ADHOC: Was ist der größte Fehler in einer Stellenanzeige?
SEITTER: Soft Skills wie Teamfähigkeit und soziale Kompetenz abzufragen, sind tabu und nehmen nur Platz weg. Der Inhaber verrät dadurch, was er später im Bewerbungsgespräch prüfen will. Der Chef bekommt keine ehrliche Antwort, da der Bewerber weiß, worauf der Apotheker Wert legt. Soft Skills sind für Interessenten außerdem kein Entscheidungsmerkmal, da keiner von sich sagen würde, er sei nicht sozial kompetent oder teamfähig.

ADHOC: Was schreckt Bewerber ab?
SEITTER: Überladene Anzeigen sind nicht ansprechend. Wenn ich eine ganze Litanei sehe, habe ich keine Lust, diese zu lesen.

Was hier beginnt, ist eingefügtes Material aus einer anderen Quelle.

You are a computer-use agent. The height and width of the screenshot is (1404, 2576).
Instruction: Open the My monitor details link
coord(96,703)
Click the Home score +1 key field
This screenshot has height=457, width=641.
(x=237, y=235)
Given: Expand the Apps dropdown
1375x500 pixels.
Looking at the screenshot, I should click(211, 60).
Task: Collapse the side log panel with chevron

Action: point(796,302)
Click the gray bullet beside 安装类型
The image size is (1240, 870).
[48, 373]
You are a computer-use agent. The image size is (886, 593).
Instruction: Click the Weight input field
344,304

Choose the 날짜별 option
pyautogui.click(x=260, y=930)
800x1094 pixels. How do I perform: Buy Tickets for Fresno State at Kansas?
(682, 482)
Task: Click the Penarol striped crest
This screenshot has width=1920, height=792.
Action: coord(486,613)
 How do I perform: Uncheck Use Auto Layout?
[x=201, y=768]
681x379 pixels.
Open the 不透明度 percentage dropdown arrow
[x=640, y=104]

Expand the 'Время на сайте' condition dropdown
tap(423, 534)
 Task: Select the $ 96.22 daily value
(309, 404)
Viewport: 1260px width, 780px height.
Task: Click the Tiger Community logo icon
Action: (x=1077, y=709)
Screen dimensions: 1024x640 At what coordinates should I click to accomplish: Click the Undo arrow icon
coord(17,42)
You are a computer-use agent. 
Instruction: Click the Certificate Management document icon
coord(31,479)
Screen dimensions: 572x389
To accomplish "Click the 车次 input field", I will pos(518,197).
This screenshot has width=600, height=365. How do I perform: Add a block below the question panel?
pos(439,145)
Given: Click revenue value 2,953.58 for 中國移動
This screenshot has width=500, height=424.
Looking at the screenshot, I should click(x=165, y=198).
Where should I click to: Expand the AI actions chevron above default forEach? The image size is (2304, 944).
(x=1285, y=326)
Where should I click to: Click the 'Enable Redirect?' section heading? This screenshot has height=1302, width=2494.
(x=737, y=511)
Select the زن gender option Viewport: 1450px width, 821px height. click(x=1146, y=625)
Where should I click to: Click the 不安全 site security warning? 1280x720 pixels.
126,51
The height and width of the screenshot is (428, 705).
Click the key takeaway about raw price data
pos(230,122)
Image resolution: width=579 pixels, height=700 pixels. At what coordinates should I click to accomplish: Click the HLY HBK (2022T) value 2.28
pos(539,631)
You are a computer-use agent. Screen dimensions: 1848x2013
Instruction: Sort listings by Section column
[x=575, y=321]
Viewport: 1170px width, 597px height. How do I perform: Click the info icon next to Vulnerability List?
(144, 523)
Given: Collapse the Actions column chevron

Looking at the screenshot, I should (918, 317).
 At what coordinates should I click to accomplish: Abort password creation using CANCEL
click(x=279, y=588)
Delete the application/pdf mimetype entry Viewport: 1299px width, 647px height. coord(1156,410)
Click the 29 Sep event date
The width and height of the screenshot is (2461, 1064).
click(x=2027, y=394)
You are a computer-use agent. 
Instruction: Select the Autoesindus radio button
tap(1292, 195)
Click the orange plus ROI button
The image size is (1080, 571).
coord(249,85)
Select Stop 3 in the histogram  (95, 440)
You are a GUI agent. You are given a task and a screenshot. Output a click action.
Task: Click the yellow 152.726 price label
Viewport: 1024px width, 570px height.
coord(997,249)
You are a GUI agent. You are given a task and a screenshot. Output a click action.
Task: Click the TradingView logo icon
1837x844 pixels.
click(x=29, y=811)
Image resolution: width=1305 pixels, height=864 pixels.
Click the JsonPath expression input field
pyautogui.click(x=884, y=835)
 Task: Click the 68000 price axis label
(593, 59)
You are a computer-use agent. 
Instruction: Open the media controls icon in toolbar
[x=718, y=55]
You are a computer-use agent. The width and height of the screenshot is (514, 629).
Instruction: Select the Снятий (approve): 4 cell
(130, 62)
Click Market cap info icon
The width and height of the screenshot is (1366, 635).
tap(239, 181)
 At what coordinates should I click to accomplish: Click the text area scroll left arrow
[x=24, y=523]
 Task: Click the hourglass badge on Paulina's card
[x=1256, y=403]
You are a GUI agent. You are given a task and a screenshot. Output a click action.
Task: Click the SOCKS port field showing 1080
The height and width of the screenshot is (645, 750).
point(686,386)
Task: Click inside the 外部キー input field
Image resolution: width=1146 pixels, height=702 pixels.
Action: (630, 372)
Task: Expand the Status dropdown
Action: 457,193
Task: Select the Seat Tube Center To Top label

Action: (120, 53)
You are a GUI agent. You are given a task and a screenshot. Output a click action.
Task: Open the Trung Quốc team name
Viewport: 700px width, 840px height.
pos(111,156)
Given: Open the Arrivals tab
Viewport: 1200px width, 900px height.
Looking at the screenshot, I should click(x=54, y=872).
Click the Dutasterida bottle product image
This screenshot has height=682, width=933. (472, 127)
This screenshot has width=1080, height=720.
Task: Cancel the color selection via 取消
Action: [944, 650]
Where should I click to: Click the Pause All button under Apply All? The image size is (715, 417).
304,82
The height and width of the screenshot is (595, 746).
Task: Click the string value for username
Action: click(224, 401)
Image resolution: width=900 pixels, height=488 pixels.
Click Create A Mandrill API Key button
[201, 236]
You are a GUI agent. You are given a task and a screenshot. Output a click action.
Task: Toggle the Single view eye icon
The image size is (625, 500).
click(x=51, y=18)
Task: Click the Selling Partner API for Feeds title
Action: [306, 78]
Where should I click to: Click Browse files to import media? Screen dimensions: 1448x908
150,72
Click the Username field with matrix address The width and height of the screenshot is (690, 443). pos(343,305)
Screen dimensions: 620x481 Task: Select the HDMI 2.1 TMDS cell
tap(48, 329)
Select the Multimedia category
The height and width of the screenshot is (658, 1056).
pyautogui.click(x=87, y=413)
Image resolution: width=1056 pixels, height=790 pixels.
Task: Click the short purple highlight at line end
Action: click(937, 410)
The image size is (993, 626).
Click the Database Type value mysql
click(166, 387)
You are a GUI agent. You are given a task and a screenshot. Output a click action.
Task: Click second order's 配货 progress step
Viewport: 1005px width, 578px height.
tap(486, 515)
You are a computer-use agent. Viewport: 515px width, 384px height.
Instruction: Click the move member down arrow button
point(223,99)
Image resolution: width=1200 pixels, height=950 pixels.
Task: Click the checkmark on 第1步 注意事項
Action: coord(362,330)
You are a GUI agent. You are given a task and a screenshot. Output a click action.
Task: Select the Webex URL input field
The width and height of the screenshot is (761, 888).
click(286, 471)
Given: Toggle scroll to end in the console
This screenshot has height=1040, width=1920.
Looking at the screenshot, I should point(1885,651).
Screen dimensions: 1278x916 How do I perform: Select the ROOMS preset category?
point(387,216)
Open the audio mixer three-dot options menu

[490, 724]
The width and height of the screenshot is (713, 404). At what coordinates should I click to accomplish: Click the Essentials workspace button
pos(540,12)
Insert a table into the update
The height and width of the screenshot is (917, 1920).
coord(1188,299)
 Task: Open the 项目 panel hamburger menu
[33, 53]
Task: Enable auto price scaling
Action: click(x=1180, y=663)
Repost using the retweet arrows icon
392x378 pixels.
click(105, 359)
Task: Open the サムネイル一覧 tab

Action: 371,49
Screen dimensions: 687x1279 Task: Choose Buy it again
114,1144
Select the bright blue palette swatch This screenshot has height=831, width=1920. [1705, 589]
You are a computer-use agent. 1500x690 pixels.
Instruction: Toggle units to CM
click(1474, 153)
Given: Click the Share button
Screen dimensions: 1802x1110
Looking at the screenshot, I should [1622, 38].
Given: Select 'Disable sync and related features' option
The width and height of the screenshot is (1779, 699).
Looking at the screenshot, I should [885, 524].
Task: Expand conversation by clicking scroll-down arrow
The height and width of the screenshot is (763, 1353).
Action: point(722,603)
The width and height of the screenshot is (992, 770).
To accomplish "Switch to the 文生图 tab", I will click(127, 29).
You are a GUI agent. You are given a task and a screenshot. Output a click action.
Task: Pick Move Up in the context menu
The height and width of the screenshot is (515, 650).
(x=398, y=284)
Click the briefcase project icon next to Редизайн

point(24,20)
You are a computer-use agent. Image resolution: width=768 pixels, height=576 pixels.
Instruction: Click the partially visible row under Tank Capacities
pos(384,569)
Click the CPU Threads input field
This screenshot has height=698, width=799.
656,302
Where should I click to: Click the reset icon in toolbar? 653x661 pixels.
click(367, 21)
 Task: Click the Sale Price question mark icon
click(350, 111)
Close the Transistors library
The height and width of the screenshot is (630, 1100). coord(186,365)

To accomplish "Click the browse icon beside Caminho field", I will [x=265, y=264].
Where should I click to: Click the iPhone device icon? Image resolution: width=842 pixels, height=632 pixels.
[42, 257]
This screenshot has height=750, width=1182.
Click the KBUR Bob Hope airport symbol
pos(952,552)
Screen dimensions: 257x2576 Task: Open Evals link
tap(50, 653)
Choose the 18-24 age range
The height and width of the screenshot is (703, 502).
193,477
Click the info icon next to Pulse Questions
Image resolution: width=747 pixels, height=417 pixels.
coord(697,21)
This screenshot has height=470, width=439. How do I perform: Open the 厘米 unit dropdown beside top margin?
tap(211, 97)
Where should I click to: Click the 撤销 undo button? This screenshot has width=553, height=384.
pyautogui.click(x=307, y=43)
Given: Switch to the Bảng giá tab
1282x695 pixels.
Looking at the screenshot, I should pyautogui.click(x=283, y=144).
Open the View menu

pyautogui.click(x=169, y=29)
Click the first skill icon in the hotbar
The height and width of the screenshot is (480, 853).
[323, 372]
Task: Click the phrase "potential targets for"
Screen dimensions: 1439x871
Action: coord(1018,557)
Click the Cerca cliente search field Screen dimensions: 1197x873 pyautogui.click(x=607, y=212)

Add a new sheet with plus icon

Die Anzeigen müssen auch nach dem Allgemeinen Gleichbehandlungsgesetz (AGG) geschrieben sein: Beide Geschlechter müssen angesprochen werden, was aber heutzutage meist Standard ist. Arbeitnehmer sollten außerdem kein bevorzugtes Alter angeben. Auch Fähigkeiten, die man nachschulen kann wie Office-Kenntnisse, sollten weggelassen werden. Dadurch schreckt man vielleicht einen sonst geeigneten Kandidaten ab. Die Zeiten, in denen Apotheken nach der eierlegenden Wollmilchsau suchen können, sind vorbei.

ADHOC: Was gehört in die Stellenanzeige?
SEITTER: Die Apotheke soll sich kurz und prägnant unter dem Gesichtspunkt „Warum würde ich hier arbeiten wollen?“ vorstellen. Dazu können ein flexibles Arbeitsmodell, übertarifliche Bezahlung, Weiterbildungsmöglichkeiten oder die Anbindung an den öffentlichen Nahverkehr gehören. Wichtig sind auch Alleinstellungsmerkmale wie ein Homöopathie-Schwerpunkt. Im Anforderungsprofil sollten nur die absoluten Must-haves stehen. Natürlich darf auch der Anzeigentitel wie PTA oder das Logo der Apotheke nicht fehlen. Auch das Eintrittsdatum sollte genannt werden.

ADHOC: Wo sollten Apotheken eine Stellenanzeige schalten?
SEITTER: Wird auf Online-Portalen geworben, muss man wissen, nach welchen Schlagworten der potenzielle Bewerber sucht. Über das Internet spricht man viel mehr Menschen an, die Anzeigen sind außerdem länger verfügbar und günstiger. Die klassischen Print-Annoncen sterben aber nicht aus. Die Menschen schauen weiterhin in Zeitungen, Amts- und Wochenblättern nach offenen Stellen. Heutzutage sollten Arbeitnehmer auf jeden Fall offen für Online-Bewerbungen sein. Apotheker sollten am besten E-Mails und postalische Anschreiben akzeptieren. Gerade junge Leute haben keine Lust auf eine Bewerbungsmappe.

ADHOC: Wie seriös sind Anzeigen in sozialen Netzwerken?
SEITTER: Das ist immer abhängig von der Zielgruppe. Offene Stellen bei Facebook zu veröffentlichen ist nicht unseriös. Wichtig ist, dass die sozialen Netzwerke gepflegt werden und aktuell sind. Auch auf der Internetseite der Apotheke sollte auf die freie Stelle hingewiesen werden. Dadurch zeige ich, dass ich in Zeiten der Digitalisierung mithalten kann und mein Betrieb modern ist.

ADHOC: Was, wenn sich niemand bewirbt?
SEITTER: Aufgeben ist keine Lösung. Wenn man keine Bewerber kriegt, muss man an allen Fronten aktiv werden. Dazu gehört auch, sich in Schulen sowie bei Sommer- und Straßenfesten zu präsentieren. Apotheken sind für die Gemeinde wichtig und sollten zeigen, dass sie etwas Besonderes sind. Wichtig sind auch interne Veranstaltungen wie Betriebsausflüge oder Sommerfeste. Dadurch steigert die Apotheke die Zufriedenheit der Mitarbeiter. Ein gutes Image hilft auch bei der Suche nach Fachkräften.